Set in California’s San Fernando Valley in 1973, P.T. Anderson’s follow up to Phantom Thread is another story of unlikely romance, as well as so much more. Gary Valentine (Cooper Hoffman) is a teenage actor with a ruthless self-confidence who, spotting Alana Kane (played by musician Alana Haim), instantly takes a romantic interest in a women ten years his senior.

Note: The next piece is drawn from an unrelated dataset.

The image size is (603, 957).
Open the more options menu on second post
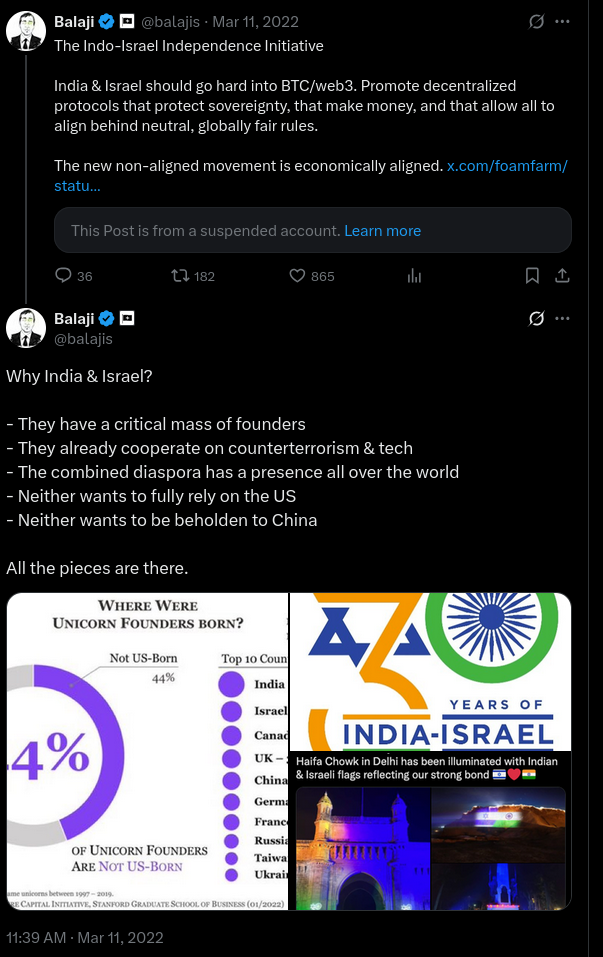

Alana’s rejection of this inappropriately young suitor doesn’t stop the two of them forming a life changing friendship, one that will pull them into the orbit of 1970s Hollywood. Heading off on a series of freewheeling, hustling adventures, Gary and Alana’s dream of finding artistic fame and fortune is a vehicle for Anderson’s evocative, loving, clear-eyed deconstruction of a California state of mind, and an era.
Loosely autobiographical as well as drawing on a host of influences from Robert Altman to writer Erich Segal, Licorice Pizza is Anderson’s return to the loose, comedic feel of films like Punch-Drunk Love, Inherent Vice and Boogie Nights. Funny, fuzzy, and utterly heart-warming, what starts off as an evocative and loving tribute to the early ‘70s soon emerges as a ruthless satire of a time of rampant prejudice, inequality and corruption, one in which confidence and charm could potentially bring fame and fortune, as well as involvement with the seedy underbelly of politics and the movie business. It’s Anderson’s blend of period piece, deft social commentary and pure comic charm that astounds, here.
With memorable turns from the likes of Sean Penn, Bradley Cooper, Tom Waits, Benny Safdie, Maya Rudolph and John C. Reilly as characters inspired by some of Hollywood’s most colourful personalities, Licorice Pizza is a film both in love with and apart from its era, exploring a complex, lovingly restored social and artistic history whilst never losing sight of the connection, and wide-eyed optimism, of the two characters that form its breathless heart.
Led by star-making turns from debutants Hoffman and Haim, the resulting film sees Anderson somehow exceed the brilliance of his previous work, as well as effectively ending the film of the year debate on 1 January. Unmissable.
Licorice Pizza opens at Tyneside Cinema on 2 January. Screenings from 7th January will be on 35mm.